- EXERCISE DIRECTIONS: Copy every line from the material below that holds "will".
-- RECORD SET follows --
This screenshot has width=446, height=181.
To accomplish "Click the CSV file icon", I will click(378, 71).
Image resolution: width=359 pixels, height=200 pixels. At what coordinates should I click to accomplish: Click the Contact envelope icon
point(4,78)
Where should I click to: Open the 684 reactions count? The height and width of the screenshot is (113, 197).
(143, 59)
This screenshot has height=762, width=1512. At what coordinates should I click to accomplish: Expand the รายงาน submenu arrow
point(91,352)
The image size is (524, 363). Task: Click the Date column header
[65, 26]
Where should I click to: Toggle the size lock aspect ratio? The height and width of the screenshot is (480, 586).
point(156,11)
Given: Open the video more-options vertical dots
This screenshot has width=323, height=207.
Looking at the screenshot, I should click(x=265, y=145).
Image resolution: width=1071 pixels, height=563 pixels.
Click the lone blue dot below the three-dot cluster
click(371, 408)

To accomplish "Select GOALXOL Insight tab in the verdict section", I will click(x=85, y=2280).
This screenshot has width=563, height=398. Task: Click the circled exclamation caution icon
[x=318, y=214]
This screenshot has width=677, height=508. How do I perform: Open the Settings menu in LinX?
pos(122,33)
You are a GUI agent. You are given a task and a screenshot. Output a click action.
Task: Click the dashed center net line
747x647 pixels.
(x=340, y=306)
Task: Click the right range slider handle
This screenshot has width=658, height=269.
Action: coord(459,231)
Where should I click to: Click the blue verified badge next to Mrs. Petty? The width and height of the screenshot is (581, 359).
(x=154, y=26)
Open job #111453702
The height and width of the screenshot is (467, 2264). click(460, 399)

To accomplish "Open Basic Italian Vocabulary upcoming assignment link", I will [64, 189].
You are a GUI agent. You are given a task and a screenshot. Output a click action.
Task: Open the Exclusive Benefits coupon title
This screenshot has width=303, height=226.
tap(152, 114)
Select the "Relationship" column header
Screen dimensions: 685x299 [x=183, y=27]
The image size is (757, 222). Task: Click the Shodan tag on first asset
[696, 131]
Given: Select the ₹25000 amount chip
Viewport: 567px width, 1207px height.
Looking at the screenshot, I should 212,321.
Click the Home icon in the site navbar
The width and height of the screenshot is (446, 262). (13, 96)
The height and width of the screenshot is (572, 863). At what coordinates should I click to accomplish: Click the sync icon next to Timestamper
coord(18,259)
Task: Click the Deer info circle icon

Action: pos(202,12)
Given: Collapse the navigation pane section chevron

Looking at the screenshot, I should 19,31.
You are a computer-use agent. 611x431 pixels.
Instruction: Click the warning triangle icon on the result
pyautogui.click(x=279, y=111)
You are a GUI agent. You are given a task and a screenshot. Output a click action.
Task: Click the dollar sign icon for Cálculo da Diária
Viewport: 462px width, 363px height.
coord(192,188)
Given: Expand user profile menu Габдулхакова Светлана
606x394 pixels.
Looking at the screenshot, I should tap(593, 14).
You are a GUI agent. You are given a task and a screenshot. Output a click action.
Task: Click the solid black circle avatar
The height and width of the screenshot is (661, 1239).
-- RECORD SET concluded --
- RESULT:
To accomplish "Click the CSV file icon", I will click(378, 71).
To accomplish "Select GOALXOL Insight tab in the verdict section", I will click(x=85, y=2280).
To accomplish "Open Basic Italian Vocabulary upcoming assignment link", I will [64, 189].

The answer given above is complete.